Hadoop RPC Client工作原理分析

  • Post author:
  • Post category:其他




前言


对于Hadoop内的RPC处理(比如NameNode里的RPC请求处理),我们往往关注的是实际Server端的RPC处理,但是很少提起对应Client端的行为。Hadoop内部有自己专有的RPC Client实现,本文我们就来说说这个底层RPC Client是如何工作的。这有助于方便了解底层RPC请求的处理流程。



Hadoop Client的内部结构组成


首先我们来看看Client的内部结构组成。



ClientId和CallId

首先它有一个自己的clientId,clientId作为Client的独立标识。这个clientId在每个Client做初始化的时候根据UUID的值进行初始化生成。在后面的RPC的请求发送时,都会带有这个clientId的值。

  private final byte[] clientId;
...
  this.clientId = ClientId.getClientId();
  
  /**
   * Return clientId as byte[]
   */
  public static byte[] getClientId() {
    UUID uuid = UUID.randomUUID();
    ByteBuffer buf = ByteBuffer.wrap(new byte[BYTE_LENGTH]);
    buf.putLong(uuid.getMostSignificantBits());
    buf.putLong(uuid.getLeastSignificantBits());
    return buf.array();
  }

另外还有一个关键的id,callId,callId意为当前Client发起每个RPC call的独立标识。它是一个自增的计数值。

  /** A counter for generating call IDs. */
  private static final AtomicInteger callIdCounter = new AtomicInteger();
  private static final ThreadLocal<Integer> callId = new ThreadLocal<Integer>();

通过clientId和callId的组合,可以唯一标明一个RPC请求的来源,HDFS NameNode就是根据这2个id是做RPC请求RetryCache的处理的,以此避免请求被NameNode重复处理。



Client Connection和Connection Call的组织关系


一个Client要发起RPC请求的时候,需要与远端Server建立connection。那么Hadoop Client是如何做这块的连接呢?单一connection,connection pool?

Client用了一种connection cache的方式去尽量复用之前用过的connection,相关代码如下:

  private final Cache<ConnectionId, Connection> connections =
      CacheBuilder.newBuilder().build();
  ...
  
   /** Get a connection from the pool, or create a new one and add it to the
   * pool.  Connections to a given ConnectionId are reused. */
  private Connection getConnection(
      final ConnectionId remoteId,
      Call call, final int serviceClass, AtomicBoolean fallbackToSimpleAuth)
      throws IOException {
    if (!running.get()) {
      // the client is stopped
      throw new IOException("The client is stopped");
    }
    Connection connection;
    /* we could avoid this allocation for each RPC by having a  
     * connectionsId object and with set() method. We need to manage the
     * refs for keys in HashMap properly. For now its ok.
     */
    while(true) {
      try {
        connection = connections.get(remoteId, new Callable<Connection>() {
          @Override
          public Connection call() throws Exception {
            return new Connection(remoteId, serviceClass);
          }
        });
        ...
  }

每个connection根据connectionId做区分,connectionId主要由server address+user名字+ rpc call的protocol组合来做区分。简单理解就是Client根据这3要素进行了connection的隔离使用。

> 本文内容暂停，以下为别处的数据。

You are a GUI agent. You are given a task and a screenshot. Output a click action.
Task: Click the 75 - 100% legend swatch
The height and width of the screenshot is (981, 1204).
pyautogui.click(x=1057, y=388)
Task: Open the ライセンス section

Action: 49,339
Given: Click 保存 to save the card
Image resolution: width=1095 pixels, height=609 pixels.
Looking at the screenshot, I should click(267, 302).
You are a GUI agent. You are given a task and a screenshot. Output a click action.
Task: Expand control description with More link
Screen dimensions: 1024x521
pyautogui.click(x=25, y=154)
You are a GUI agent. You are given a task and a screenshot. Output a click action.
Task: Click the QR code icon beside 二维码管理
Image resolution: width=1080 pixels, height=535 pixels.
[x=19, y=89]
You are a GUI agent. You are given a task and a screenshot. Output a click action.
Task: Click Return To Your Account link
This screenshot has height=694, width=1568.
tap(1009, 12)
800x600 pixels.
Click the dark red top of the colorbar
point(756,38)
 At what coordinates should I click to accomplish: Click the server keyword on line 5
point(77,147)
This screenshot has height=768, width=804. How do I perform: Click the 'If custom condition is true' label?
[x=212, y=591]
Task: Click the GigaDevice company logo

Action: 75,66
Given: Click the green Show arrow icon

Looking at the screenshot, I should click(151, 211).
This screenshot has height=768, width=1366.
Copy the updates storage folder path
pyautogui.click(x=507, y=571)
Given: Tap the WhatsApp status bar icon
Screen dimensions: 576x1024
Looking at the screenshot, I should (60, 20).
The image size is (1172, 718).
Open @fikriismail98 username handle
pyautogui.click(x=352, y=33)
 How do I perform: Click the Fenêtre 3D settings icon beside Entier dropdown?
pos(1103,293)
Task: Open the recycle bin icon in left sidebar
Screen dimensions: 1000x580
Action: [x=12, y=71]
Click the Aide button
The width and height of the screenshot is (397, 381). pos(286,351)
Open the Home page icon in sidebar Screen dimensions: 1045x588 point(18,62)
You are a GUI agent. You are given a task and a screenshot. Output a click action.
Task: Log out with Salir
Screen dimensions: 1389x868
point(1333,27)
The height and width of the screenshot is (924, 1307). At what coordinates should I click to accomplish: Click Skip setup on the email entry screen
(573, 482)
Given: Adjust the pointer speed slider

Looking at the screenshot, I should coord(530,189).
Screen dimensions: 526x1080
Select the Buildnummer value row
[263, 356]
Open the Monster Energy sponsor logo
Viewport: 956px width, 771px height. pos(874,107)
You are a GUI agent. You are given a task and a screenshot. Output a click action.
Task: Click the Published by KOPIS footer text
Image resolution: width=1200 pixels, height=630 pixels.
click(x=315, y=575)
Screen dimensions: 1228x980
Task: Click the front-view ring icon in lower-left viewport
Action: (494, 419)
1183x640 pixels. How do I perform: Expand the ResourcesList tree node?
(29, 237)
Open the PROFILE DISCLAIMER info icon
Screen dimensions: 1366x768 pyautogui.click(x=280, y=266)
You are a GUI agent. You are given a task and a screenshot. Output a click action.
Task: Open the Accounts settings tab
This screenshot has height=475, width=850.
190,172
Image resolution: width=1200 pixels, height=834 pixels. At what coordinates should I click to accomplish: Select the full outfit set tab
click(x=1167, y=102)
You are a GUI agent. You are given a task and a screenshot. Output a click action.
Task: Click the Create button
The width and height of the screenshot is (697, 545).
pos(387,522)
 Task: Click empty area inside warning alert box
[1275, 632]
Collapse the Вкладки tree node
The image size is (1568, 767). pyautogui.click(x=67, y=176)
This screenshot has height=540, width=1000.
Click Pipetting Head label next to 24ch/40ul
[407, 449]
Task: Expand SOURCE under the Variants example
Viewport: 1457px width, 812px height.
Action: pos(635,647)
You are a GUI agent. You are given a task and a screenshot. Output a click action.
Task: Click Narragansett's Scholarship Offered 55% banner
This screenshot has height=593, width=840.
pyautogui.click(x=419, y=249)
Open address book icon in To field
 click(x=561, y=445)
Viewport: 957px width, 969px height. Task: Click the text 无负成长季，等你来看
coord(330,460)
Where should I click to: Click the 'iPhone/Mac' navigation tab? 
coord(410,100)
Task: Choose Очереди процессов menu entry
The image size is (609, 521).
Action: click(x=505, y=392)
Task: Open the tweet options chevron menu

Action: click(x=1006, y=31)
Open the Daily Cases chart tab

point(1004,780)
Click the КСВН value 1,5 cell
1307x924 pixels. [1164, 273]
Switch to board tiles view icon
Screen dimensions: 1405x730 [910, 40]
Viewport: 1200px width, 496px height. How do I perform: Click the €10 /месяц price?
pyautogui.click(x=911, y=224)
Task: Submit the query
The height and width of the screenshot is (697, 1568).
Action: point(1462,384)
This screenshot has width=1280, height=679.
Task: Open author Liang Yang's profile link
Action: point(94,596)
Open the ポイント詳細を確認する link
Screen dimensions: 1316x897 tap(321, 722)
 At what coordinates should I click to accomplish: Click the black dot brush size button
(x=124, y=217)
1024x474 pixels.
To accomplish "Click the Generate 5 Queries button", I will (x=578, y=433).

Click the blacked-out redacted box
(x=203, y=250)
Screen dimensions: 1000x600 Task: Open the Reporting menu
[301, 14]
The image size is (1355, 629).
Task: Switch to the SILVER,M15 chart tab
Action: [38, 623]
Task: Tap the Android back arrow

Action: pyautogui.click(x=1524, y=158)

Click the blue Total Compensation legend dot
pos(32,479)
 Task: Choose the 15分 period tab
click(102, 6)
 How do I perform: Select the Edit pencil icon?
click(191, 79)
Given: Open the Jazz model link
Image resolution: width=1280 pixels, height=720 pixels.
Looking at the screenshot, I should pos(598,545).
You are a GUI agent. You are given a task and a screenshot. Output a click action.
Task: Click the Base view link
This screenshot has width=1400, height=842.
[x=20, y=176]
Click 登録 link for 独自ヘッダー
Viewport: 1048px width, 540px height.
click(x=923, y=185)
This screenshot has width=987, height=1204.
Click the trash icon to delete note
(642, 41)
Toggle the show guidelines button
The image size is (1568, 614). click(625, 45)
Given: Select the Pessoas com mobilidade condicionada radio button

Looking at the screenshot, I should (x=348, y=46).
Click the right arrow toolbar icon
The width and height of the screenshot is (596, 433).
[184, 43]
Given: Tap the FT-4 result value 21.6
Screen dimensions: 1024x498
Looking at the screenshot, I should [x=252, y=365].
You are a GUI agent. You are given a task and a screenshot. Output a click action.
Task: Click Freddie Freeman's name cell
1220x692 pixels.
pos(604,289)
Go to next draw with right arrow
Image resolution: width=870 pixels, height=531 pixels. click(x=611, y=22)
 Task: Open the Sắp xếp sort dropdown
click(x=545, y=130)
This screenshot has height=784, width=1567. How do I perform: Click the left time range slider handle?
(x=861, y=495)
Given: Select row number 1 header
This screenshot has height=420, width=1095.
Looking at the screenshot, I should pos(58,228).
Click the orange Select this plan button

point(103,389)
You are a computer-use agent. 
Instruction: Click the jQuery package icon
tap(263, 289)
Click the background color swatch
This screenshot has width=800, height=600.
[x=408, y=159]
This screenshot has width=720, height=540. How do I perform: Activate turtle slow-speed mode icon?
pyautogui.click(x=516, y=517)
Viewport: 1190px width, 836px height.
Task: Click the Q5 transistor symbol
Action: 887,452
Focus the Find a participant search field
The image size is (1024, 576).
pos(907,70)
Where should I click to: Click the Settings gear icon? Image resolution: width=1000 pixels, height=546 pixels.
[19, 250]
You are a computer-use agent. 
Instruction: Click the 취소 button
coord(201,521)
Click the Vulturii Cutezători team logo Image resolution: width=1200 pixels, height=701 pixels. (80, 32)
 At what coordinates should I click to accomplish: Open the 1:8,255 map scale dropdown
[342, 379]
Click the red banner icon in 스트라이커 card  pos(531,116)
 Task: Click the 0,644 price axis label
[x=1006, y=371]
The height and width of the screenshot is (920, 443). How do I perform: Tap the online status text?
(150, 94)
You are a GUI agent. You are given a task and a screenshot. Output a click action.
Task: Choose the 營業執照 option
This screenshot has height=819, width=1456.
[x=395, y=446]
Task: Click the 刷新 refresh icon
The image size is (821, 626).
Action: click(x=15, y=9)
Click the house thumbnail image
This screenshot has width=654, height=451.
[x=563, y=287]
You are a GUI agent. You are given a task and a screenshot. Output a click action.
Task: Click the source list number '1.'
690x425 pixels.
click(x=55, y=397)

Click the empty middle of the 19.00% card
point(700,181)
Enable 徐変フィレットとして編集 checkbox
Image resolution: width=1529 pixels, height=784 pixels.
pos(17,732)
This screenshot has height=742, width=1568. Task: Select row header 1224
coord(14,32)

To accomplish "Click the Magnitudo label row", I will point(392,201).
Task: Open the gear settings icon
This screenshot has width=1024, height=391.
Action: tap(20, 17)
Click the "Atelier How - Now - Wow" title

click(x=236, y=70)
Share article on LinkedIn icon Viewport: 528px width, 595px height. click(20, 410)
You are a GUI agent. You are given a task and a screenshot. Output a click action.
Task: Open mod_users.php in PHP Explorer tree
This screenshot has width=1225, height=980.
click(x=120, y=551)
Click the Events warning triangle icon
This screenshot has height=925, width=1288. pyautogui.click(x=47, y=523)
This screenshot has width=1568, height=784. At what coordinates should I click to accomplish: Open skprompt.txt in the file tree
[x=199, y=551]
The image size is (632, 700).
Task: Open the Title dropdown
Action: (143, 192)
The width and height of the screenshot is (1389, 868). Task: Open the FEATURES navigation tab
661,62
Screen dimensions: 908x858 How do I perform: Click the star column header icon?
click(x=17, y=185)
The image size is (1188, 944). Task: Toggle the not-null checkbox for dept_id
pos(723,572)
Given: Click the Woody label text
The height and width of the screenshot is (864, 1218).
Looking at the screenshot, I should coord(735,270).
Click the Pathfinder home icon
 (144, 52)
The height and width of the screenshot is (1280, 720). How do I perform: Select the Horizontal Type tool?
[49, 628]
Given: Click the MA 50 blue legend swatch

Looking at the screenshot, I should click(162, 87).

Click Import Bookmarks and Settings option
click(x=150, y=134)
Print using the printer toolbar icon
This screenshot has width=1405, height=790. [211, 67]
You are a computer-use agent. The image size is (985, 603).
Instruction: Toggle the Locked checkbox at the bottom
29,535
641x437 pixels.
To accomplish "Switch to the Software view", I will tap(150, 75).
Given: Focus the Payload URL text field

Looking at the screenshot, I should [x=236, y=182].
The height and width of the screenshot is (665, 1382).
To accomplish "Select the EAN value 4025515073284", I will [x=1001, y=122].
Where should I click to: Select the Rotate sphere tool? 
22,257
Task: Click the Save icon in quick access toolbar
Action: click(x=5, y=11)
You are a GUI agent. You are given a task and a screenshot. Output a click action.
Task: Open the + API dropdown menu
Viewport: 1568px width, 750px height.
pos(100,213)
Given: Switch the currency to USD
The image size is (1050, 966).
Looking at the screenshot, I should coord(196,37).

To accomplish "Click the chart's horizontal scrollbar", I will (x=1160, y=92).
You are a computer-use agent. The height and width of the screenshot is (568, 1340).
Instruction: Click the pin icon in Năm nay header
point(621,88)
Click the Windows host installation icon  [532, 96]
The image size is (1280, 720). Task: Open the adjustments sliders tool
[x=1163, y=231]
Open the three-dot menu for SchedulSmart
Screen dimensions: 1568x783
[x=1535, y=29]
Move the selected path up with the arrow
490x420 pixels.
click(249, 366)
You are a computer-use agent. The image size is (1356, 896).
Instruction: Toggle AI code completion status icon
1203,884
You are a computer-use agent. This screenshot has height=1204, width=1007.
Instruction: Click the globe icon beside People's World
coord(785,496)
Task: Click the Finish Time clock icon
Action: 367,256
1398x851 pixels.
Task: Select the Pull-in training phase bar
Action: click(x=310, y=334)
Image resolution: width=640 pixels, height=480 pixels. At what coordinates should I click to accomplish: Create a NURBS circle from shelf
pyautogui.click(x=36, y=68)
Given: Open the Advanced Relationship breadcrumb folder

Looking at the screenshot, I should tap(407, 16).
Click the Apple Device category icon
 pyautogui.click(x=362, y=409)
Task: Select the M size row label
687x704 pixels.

  public static class ConnectionId {
    InetSocketAddress address;
    UserGroupInformation ticket;
    final Class<?> protocol;
    ...
    private final int rpcTimeout;
    private final int maxIdleTime; //connections will be culled if it was idle for 
    //maxIdleTime msecs
}

Client建立独立的connection去发送RPC call,但并不是说每次call发完后就立即close了connection。在实现上Client的connection是支持connection shared使用的。一个connection里维护了当前active的RPC call。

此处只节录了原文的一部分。